Geburtshilfe Frauenheilkd 2009; 69 - P15
DOI: 10.1055/s-0029-1225090

Postpartales Staphylococcus aureus induziertes Toxic Shock Syndrom (STSS)

S Gramm 1, M Hiden 3, J Kraschl 1, S Szalay 2, U Lang 1, M Mörtl 1, 2
  • 1Universitätsklinik für Frauenheilkunde und Geburtshilfe Medizinische Universität Graz
  • 2Gesundheitszentrum für Kinder, Jugendliche und Frauen/Perinatalzentrum Akademisches Lehrkrankenhaus Klagenfurt
  • 3Institut für Pathologie, Akademisches Lehrkrankenhaus -Landeskrankenhaus Klagenfurt

Einleitung: Die Trias: Fieber, Hypotonie und Exanthem mit nachfolgendem Multiorganversagen wurde 1978 als Toxic Shock Syndrome (TSS) von Todd erstbeschrieben. Als Auslöser wird das Exotoxin TSST1 (Toxic-Shock-Syndrom Toxin 1) identifiziert, welches von ca. 1% der Staphylococcus aureus Stämme produziert werden kann. In 80–90% der Fälle waren die Betroffenen Frauen in Verbindung mit unsachgemäßer Tamponanwendung in der Mensis. Das Auftreten eines TSS im Puerperium ist so selten, dass nur die richtige Deutung der charakteristischen Symptome eine Therapieverzögerung und damit einen letalen Ausgang (3–6%) verhindert.

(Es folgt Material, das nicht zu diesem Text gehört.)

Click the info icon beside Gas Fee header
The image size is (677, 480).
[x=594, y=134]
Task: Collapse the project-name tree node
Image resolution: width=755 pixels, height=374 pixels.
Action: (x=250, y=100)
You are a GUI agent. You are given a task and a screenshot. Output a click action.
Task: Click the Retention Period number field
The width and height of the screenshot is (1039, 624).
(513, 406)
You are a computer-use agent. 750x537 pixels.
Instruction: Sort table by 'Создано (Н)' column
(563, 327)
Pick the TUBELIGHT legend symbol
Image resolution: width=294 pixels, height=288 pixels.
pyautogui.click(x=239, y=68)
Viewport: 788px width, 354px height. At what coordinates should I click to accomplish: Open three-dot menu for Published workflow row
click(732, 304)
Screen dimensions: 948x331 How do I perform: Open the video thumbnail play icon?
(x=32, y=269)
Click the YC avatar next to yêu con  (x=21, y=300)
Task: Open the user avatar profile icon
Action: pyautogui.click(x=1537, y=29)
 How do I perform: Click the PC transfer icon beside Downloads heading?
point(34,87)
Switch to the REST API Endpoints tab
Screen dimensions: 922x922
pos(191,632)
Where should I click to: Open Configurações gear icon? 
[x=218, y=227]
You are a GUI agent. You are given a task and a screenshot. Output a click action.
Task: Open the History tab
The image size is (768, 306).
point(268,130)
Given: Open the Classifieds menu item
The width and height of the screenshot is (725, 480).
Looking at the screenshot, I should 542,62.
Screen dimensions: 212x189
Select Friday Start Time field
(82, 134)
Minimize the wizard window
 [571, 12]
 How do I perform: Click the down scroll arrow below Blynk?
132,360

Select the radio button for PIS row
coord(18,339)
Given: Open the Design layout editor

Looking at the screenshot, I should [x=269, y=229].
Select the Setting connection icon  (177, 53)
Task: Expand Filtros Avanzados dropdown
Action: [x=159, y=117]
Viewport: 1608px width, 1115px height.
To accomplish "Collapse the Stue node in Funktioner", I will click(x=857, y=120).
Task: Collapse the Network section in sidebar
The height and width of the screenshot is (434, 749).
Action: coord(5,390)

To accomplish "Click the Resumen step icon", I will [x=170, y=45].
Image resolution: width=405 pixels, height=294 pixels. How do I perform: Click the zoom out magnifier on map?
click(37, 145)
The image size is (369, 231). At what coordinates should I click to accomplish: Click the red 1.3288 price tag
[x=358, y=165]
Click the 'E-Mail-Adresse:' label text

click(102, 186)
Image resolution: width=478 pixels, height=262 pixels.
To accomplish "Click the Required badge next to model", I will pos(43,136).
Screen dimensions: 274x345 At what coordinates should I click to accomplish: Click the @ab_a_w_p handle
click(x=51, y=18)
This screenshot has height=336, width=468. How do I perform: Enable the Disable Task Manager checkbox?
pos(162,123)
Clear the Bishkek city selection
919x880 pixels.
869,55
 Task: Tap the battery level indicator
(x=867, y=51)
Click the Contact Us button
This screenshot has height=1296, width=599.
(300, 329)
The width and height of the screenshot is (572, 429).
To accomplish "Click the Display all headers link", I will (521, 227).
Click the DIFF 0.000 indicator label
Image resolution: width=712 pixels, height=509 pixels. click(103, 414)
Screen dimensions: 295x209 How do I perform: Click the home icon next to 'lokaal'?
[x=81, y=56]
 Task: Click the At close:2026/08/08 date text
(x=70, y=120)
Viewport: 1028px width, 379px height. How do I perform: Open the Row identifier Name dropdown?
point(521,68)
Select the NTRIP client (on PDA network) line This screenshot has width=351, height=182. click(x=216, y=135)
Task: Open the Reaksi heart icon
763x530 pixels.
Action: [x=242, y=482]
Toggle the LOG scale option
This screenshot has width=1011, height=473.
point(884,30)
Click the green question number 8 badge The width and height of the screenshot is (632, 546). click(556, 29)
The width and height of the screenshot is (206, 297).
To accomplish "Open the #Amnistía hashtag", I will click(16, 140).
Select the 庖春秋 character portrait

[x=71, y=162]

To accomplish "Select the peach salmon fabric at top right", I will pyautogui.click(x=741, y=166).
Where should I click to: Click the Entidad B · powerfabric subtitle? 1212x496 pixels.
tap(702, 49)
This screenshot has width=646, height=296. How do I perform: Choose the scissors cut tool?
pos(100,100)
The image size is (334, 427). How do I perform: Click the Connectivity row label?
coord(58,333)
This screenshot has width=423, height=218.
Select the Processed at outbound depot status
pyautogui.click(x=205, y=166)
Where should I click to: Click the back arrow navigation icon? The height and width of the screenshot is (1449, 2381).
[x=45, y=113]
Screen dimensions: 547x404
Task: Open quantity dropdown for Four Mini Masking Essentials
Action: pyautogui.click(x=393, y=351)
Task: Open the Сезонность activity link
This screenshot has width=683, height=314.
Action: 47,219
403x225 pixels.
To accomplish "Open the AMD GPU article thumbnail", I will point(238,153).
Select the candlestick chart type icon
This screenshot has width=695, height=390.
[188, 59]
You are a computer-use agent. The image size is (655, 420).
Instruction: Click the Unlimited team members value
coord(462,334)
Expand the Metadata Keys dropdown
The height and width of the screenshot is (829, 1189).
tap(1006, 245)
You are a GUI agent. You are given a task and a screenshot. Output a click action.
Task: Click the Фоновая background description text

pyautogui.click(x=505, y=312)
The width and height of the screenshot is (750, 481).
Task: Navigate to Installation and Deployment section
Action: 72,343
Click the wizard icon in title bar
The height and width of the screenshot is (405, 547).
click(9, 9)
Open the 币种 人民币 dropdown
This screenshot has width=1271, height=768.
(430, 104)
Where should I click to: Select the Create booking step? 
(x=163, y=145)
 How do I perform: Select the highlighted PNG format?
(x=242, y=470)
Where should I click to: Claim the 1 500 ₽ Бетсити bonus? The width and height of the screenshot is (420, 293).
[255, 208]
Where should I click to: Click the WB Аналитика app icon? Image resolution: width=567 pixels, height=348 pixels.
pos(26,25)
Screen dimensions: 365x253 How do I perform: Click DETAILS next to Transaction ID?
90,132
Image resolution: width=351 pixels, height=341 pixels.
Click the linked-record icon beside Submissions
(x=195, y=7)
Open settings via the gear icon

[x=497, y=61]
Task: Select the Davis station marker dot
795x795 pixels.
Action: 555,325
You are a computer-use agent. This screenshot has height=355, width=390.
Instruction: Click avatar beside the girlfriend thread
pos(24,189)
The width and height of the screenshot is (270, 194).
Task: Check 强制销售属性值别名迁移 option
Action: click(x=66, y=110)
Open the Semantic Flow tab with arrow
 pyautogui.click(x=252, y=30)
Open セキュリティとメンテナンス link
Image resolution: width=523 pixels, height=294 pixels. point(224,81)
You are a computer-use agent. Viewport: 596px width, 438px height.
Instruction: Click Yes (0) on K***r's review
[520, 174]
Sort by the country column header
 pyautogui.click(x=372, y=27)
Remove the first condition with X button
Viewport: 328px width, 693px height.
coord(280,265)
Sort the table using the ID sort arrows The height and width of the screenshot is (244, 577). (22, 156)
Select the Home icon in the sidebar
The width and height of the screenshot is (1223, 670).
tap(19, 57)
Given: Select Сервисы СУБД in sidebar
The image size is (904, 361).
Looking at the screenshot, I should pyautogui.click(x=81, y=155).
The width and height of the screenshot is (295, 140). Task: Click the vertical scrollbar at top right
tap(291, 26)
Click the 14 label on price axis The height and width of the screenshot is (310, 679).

Fallbeschreibung: 36-jährige Frau, GII/PII, 4. Tag p.p. nach Spontangeburt Wärmebehandlung in Infrarotkabine wegen Rückenschmerzen (anamnestisch alt) 7. Tag p.p.: Fieber und Sistieren der Milchproduktion. Eigenbehandlung mit Tee – Zufuhrvolumen von 7 Liter/24h. 10. Tag p.p.: Vorstellung an der gynäkologischen Ambulanz mit Fieber (39,4°C), Hypotension (HF124/min, RR 84/42), Anurie und spezifischen Hauterscheinungen: generalisiertes diffuses feinfleckiges, scarlatiniformes Exanthem, ausgeprägt an Palmar- und Plantarflächen, sowie ödematöses Gesichtserythem mit perioraler Blässe und Konjunktivitis. Gyn. Untersuchung: hellrot verfärbte ödematöse Vulva und Vagina, sonst keine Pathologie. Der Uterus ist palpatorisch wie vaginalsonographisch unauffällig. Labor: Na+ 122 mmol/L Die Patientin erscheint leicht verwirrt und gut gelaunt. (DD: Toxische Enzephalopathie, Hyponatriämie) Sofortiger Transfer der subjektiv beschwerdefreien Frau an die Intensivbehandlungseinheit. Trotz hochdosierter Antibiose mit Piperacillin, Tazobactam, Fosfomycin und Clindamycin, Flüssigkeitssubstitution und Kreislaufunterstützung mit Vasopressoren ist die Stabilisierung der Frau nicht möglich. Indikation zur Hysterektomie bei makroskopisch unauffälligem Uterus mit der Diagnose STSS. Postoperativ rasche Erholung und Entlassung aus der ICU am 2. postoperativen Tag. Histopathologischer Befund am 4. postoperativen Tag: ausgedehnte hämorrhagisch nekrotisierende, teils eitrig phlegmonöse Endometritis und Myometritis mit nekrotisierenden Schleimhautveränderungen. Hygienebefund am 5. Tag pop.: Staphylococcus aureus in allen Abstrichen.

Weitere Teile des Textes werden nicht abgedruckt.